DOCUMENT PASSAGE:
--- --- ---

Virulence factors across the genus Klebsiella. A Core-genome phylogeny of 548 Klebsiella spp. genomes (left, in line with Fig. 1A) with identified virulence-related genes shown per isolate (right), coloured by species. B Polysaccharide (K-locus, left) and lipopolysaccharide (O-locus, right) predicted serotypes of isolates grouped by species

The regulator of the mucoid phenotype rmp genes were detected in K. pneumoniae (n = 14/218; 6.4%) and K. quasipneumoniae (n = 1/83; 1.2%). Ecotin has been described as being able to modulate the host immune response [56] and was detected in isolates belonging to all species (n = 445/548; 81.2%).

We found a high diversity of K-loci in our dataset, with 114 capsule types. KL107 was found to be the most prevalent K-locus type across all Klebsiella spp. (107/548; 19.5%), with the exception of K. huaxensis where only one genome was included (KL46; Fig. 2B). KL1 and KL2, which are associated with a muco-viscous phenotype and frequently detected in hypervirulent strains, were exclusively detected in isolates of species within the K. pneumoniae group; KL1 was detected in isolates of K. pneumoniae (n = 4/218; 1.8%) and K. quasipneumoniae (n = 4/83; 4.8%), whereas KL2 was detected in isolates of K. pneumoniae (n = 10/218; 4.6%) and K. variicola (n = 1/109; 0.9%). Within the O-loci, we found less diversity, with 17 types. Type O1v1 is the most common in isolates of K. pneumoniae (n = 53/218, 24.3%), K. michiganensis (n = 41/54; 75.9%) and K. grimontii (n = 36/37; 97.2%), whereas most isolates of K. oxytoca (n = 22/41; 53.7%) carry the O-locus OL104. The most common combination of K- and O-loci per species were as follows: KL107-O2v1, KL107-OL101 and KL64-O1v1 in K. pneumoniae (each 7/218; 3.2%), KL48-O5 in K. quasipneumoniae (n = 4/83; 4.8%) and KL107-O5 in K. variicola (n = 6/109; 5.5%). All five “K. quasivariicola” genomes studied carry unique combinations of K- and O-loci. Within the K. oxytoca group, the most common combination of K- and O-loci is carried by a bigger proportion of the isolates compared to the K. pneumoniae group species: KL68-O5 in K. oxytoca (n = 7/41; 17.1%), KL107-O1v1 in K. michiganensis (n = 11/54; 20.4%) and K. grimontii (n = 14/37; 41.2%) were the most frequently detected combinations.

Antimicrobial resistance genes in Klebsiella spp.

--- --- ---

WHAT YOU WILL DO:
In the passage on Klebsiella virulence factors, rewrite the paragraph beginning "The regulator of the mucoid phenotype" as a short list, keeping its main facts.

Stored data
--- --- ---

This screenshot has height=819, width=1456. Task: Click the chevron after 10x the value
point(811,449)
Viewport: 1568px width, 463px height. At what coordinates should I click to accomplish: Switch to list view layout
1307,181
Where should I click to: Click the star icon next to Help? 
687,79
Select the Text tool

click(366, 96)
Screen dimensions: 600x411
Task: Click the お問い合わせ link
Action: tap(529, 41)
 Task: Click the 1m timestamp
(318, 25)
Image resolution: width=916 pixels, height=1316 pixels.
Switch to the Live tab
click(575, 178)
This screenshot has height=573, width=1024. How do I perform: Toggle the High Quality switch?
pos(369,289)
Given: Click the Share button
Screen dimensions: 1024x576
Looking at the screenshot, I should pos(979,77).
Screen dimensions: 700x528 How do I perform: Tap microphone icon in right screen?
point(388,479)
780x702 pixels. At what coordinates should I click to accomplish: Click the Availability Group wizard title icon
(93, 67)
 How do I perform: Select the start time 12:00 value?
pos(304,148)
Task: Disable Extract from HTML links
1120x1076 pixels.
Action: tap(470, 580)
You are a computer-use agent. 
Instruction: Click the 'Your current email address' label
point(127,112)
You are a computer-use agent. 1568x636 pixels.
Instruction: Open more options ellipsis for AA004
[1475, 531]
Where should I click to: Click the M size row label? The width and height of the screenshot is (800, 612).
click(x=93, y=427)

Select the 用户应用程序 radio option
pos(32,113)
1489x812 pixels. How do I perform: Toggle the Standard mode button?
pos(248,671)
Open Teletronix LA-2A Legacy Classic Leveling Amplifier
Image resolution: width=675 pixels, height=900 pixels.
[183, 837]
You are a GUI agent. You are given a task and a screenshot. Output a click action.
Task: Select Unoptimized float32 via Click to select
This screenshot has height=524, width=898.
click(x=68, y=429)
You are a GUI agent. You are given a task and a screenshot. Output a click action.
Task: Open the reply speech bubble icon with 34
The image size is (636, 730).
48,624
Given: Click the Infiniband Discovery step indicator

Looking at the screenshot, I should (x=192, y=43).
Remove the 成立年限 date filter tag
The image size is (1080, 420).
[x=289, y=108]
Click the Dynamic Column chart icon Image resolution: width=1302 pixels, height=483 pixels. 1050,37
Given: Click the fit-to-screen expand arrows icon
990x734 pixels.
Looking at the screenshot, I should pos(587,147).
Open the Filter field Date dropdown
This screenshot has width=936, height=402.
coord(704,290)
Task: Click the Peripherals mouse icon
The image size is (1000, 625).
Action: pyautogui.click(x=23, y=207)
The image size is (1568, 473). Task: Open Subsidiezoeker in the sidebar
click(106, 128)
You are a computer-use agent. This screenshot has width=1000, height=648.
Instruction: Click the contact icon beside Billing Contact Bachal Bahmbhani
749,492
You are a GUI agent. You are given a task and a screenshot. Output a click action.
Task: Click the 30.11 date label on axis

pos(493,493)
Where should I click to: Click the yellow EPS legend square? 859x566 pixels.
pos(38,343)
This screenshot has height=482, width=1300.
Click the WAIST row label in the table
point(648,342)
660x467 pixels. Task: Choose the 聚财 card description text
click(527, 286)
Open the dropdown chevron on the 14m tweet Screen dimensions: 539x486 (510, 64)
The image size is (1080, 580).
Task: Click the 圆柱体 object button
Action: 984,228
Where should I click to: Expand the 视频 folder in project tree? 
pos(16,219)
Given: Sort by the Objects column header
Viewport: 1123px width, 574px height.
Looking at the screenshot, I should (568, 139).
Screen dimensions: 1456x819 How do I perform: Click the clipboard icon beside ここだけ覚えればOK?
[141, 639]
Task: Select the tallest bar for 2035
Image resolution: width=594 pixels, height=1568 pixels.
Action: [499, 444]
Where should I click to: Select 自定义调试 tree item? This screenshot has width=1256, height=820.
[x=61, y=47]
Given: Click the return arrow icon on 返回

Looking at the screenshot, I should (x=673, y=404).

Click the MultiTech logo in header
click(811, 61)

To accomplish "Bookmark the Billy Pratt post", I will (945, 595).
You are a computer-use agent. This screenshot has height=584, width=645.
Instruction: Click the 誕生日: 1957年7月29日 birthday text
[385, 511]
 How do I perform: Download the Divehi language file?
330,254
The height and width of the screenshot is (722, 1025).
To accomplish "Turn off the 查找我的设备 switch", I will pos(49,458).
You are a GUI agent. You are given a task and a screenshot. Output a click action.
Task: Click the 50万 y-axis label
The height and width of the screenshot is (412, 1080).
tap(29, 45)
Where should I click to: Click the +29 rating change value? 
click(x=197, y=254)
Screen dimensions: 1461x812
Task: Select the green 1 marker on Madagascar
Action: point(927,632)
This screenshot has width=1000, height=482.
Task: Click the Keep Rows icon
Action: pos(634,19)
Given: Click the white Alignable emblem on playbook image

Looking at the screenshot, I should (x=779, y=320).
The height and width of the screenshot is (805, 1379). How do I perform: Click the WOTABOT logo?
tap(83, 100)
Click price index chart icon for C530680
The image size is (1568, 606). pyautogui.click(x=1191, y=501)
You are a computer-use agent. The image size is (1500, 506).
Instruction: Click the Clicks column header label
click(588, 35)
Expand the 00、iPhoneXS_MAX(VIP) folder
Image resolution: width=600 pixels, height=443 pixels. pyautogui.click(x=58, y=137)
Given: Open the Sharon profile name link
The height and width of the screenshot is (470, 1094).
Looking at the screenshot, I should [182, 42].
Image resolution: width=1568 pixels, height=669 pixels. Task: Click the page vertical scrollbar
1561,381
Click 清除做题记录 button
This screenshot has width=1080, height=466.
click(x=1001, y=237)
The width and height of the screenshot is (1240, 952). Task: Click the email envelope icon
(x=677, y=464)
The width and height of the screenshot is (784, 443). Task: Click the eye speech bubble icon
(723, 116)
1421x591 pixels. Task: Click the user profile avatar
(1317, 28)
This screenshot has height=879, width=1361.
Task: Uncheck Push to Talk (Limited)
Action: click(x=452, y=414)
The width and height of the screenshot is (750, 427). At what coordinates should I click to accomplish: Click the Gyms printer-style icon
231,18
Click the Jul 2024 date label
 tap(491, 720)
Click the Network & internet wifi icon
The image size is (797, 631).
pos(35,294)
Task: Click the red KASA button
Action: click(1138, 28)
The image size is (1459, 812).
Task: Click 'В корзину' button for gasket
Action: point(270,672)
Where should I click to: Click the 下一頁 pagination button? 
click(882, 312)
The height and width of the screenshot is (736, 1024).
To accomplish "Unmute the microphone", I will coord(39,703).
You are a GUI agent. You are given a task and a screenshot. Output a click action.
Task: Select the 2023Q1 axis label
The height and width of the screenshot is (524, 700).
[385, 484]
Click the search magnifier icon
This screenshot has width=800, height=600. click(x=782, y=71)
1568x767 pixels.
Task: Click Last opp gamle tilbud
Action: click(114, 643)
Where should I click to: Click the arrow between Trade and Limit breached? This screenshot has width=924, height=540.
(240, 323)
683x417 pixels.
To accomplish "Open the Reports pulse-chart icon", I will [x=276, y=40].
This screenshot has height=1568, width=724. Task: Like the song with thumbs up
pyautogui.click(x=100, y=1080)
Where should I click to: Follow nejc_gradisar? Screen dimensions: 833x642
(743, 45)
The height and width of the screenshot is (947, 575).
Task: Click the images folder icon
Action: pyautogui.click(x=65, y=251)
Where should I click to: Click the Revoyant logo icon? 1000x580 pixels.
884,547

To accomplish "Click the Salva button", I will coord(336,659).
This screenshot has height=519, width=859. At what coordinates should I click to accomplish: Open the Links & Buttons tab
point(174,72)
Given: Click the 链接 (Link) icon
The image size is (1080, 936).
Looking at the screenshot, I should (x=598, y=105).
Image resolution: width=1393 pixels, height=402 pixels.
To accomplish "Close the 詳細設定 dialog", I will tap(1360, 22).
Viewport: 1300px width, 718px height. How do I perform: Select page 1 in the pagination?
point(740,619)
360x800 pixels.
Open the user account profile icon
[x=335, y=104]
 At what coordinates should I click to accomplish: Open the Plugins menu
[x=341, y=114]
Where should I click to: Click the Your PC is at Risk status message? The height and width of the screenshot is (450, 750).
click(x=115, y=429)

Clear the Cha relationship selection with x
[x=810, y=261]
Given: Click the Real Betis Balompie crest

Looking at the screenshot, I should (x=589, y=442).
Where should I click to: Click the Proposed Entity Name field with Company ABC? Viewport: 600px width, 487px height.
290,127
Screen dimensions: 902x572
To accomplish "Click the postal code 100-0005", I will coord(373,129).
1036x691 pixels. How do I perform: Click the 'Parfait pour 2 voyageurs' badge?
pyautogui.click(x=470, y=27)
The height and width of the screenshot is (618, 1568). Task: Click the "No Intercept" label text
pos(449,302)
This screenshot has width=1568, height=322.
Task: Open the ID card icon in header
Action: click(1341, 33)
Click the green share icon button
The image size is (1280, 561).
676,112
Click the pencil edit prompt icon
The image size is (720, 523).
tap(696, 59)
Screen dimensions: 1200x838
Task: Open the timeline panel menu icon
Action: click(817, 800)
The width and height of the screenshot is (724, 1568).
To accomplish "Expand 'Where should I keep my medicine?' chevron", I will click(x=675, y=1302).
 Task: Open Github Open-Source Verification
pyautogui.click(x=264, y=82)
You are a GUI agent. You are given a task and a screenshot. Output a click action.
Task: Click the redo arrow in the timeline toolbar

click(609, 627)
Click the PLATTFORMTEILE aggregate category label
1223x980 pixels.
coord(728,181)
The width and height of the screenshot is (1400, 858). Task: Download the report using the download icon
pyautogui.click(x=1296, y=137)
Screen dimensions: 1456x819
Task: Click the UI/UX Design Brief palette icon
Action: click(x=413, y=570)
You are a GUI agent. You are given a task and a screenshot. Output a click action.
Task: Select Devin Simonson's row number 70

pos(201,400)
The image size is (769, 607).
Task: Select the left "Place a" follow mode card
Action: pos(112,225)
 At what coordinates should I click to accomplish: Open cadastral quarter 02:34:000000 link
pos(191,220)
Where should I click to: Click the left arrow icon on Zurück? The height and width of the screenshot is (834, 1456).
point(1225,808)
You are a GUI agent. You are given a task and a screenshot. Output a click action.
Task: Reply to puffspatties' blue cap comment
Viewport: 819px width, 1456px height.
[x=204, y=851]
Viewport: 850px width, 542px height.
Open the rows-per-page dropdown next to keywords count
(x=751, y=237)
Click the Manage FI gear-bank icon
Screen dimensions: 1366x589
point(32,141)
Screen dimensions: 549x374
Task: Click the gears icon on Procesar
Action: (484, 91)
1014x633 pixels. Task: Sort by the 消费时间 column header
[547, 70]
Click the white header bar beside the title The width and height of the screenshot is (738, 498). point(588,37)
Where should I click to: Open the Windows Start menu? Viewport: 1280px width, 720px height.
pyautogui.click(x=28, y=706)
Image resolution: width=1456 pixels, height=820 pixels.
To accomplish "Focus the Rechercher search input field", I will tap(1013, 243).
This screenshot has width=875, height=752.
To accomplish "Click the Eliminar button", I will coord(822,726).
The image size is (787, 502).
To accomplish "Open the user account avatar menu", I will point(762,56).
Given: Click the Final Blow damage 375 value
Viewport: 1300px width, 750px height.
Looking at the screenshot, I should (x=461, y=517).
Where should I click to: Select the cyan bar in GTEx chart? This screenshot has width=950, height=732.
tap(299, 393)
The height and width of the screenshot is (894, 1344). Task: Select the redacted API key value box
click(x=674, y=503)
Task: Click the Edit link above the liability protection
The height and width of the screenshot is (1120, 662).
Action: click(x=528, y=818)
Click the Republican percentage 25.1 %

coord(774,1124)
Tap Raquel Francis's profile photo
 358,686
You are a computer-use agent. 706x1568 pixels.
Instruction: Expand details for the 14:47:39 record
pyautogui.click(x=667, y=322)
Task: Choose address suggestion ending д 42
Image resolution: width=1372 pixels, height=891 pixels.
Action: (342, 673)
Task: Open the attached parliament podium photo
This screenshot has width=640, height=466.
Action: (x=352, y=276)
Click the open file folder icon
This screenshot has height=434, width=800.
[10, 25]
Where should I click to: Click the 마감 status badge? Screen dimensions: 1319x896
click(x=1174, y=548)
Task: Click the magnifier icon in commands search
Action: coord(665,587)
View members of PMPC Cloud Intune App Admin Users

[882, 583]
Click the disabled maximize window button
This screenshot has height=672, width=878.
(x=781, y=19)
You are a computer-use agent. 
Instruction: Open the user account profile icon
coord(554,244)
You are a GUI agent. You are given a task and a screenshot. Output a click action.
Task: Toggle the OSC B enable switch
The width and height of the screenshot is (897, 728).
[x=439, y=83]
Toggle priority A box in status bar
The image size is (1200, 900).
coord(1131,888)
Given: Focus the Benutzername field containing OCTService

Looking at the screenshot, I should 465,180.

--- --- ---

SOLUTION TO THIS PROBLEM:
- rmp genes (regulator of the mucoid phenotype): detected in K. pneumoniae (n = 14/218; 6.4%) and K. quasipneumoniae (n = 1/83; 1.2%).
- Ecotin: described as able to modulate the host immune response; detected in isolates of all species (n = 445/548; 81.2%).